Professional ratings
Review scores
| Source | Rating |
| AllMusic |  |
| Spin |  |
| Pitchfork | 5.7/10 |

==Background and release==
The Pack was formed in Berkeley, California in 2005, and consisted of four rappers: Lil B, Young L, Stunnaman, and Lil Uno. They are best known for their 2006 breakout hit "Vans". The Pack released their debut EP Skateboards 2 Scrapers in 2006, and their debut album Based Boys the following year.
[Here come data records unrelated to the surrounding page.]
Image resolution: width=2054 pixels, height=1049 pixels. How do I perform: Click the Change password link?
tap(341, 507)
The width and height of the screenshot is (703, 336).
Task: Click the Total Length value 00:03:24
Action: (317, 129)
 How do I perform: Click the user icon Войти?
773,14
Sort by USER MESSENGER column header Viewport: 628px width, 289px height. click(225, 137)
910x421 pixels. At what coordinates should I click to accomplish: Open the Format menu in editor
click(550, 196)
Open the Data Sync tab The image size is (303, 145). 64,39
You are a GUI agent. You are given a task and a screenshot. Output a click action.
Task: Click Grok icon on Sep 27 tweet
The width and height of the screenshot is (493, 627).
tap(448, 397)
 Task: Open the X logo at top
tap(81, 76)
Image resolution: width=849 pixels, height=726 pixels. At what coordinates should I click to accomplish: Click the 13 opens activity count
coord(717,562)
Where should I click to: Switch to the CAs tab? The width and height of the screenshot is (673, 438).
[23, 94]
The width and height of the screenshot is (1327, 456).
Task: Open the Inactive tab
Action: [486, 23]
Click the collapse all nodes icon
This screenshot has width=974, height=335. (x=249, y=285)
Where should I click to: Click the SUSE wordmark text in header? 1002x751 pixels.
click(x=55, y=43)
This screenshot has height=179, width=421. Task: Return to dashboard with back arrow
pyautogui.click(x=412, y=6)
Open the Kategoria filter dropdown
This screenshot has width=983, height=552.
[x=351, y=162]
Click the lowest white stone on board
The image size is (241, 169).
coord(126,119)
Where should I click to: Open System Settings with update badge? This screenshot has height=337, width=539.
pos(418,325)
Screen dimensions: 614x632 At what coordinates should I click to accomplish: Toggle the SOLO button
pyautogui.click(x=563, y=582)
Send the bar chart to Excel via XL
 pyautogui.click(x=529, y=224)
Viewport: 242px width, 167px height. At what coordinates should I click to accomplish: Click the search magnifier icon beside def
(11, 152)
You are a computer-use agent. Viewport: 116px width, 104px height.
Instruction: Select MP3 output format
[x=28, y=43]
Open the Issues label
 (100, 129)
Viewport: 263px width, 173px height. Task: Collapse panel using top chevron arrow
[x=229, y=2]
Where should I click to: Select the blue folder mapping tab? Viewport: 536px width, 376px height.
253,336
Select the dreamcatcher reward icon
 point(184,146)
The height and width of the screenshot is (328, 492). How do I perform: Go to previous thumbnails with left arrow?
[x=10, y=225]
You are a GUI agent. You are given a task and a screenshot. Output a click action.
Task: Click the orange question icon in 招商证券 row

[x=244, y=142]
Leading up to the release of Wolfpack Party, Lil B embarked on a solo career and overshadowed the Pack. Wolfpack Party was released on August 24, 2010, through SMC Recordings/Indie Pop.

== Composition ==
Wolfpack Party is a hip hop album. Spin magazine's Ben Detrick wrote that the album "sounds as if Bay Area hyphy, Spank Rock, and Euro-trance were muddled in Seth Brundle’s telepod."

==Track listing==
Writing and production credits adapted from liner notes.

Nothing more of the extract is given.